SAM as a VO instance

The main idea is to profit from the SAM service in use for EGI operations and adapted it to monitor the resources from a VO, or from multiple VOs, using the same SAM instance.


One of the most obvious advantages of this service is that a VO can then develop and integrate their own probes. While EGI operation teams test and monitor the status of resources through generic tests, they can be considered insufficient for certain communities. These approach allows those communities to define custom test suites and insert them in their SAM system.


In order to acomplish this multi-VO monitoring role, the SAM service instance has to be properly adapted:

  • the topology generation has to change so that resources to be tested are properly configured.
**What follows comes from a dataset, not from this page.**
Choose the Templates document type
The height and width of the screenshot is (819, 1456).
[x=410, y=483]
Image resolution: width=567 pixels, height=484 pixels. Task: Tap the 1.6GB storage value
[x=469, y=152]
The difference with respect to the service used in operations is that VO resources may not be restricted to a single region, and may be spread along the whole EGI infrastructure.
  • the services which interoperate with the SAM services (the WMS which is used to submit jobs, default SRM used to replicate files, ...) have to be properly configured to suport those VOs


The following section will depict how to install and properly configure a Service Availability Monitoring System for VOs.


General Information

What is the VO SAM?

The VO SAM service is an adaptation of the operation SAM service used by NGIs. It is useful to monitor VO/VRC infrastructures within a given NGI or groups of NGIs.


Who can run the VO SAM?

The VO SAM was delivered so that VRCs (or VOs associated to a VRC) could assume the operation of the service. This should be the most optimal scenario since it provides full independency for the VRC / VO to configure the service according to VO needs (as for example, integration of new VO specific probes). Nevertheless, the delegation of the service operation to a third party entity is not excluded.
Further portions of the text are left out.